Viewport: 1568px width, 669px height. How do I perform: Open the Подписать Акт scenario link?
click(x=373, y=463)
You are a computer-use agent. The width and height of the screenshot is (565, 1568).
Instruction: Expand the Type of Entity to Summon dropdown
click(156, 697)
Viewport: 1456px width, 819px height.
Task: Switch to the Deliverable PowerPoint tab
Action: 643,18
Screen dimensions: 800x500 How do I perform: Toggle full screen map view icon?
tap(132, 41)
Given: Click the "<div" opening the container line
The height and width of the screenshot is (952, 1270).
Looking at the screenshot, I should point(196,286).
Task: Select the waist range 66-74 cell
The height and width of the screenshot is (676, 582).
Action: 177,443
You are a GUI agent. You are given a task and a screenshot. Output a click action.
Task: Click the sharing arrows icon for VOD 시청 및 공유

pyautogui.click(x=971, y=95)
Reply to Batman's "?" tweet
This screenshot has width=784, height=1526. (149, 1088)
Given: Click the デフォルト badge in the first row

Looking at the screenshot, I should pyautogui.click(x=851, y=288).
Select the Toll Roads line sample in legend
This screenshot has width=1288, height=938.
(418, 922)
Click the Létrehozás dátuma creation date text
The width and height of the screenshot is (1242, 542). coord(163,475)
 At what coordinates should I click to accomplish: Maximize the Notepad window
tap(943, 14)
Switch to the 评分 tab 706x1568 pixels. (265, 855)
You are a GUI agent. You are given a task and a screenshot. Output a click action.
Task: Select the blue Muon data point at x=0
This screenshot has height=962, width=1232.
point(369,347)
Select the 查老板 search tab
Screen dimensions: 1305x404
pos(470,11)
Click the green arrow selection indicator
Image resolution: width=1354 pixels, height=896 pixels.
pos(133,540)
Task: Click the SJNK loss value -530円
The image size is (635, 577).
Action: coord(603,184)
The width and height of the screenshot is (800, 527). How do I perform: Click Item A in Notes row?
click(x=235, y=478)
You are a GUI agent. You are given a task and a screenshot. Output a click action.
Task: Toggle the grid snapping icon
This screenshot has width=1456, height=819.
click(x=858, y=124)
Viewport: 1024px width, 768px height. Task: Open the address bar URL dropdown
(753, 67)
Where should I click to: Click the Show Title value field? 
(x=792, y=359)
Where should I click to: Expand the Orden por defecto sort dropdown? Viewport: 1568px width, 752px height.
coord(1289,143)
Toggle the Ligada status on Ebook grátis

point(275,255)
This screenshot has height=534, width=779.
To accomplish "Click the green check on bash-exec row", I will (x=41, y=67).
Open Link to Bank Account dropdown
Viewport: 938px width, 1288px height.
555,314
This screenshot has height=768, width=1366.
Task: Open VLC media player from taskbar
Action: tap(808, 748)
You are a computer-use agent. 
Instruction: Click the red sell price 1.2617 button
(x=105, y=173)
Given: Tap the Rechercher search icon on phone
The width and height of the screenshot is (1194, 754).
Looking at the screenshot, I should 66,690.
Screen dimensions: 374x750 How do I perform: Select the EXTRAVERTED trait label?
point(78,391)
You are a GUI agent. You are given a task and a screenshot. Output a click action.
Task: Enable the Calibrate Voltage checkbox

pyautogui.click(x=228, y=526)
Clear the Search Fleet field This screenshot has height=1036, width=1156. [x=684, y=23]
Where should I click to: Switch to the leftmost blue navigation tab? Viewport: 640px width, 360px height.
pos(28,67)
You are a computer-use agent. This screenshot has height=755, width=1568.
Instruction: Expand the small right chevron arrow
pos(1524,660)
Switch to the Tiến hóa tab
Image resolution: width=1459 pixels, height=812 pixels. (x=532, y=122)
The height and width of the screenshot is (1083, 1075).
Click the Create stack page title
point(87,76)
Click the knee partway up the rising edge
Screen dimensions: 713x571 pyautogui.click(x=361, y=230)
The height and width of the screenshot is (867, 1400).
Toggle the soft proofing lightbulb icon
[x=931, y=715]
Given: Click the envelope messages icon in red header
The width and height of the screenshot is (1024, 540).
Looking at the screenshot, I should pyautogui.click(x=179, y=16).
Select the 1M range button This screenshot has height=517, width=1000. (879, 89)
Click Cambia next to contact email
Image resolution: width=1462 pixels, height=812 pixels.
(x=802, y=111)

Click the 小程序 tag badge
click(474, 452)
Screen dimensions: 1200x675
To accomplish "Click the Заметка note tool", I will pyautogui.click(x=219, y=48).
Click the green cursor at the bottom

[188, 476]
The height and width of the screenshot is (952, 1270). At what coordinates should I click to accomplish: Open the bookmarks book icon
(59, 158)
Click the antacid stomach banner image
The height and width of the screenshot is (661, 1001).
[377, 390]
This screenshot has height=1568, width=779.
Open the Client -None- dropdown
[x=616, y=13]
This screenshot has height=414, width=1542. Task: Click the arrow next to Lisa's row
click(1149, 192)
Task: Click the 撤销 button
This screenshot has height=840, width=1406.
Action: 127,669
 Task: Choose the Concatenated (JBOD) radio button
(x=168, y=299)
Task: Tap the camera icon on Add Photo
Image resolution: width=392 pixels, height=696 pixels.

++++++++++

WORK INSTRUCTIONS: Copy out the data word for word, from the very beginning down to and including the line that contains "pyautogui.click(x=971, y=95)".

RESULT OF THIS TASK:
Viewport: 1568px width, 669px height. How do I perform: Open the Подписать Акт scenario link?
click(x=373, y=463)
You are a computer-use agent. The width and height of the screenshot is (565, 1568).
Instruction: Expand the Type of Entity to Summon dropdown
click(156, 697)
Viewport: 1456px width, 819px height.
Task: Switch to the Deliverable PowerPoint tab
Action: 643,18
Screen dimensions: 800x500 How do I perform: Toggle full screen map view icon?
tap(132, 41)
Given: Click the "<div" opening the container line
The height and width of the screenshot is (952, 1270).
Looking at the screenshot, I should point(196,286).
Task: Select the waist range 66-74 cell
The height and width of the screenshot is (676, 582).
Action: 177,443
You are a GUI agent. You are given a task and a screenshot. Output a click action.
Task: Click the sharing arrows icon for VOD 시청 및 공유

pyautogui.click(x=971, y=95)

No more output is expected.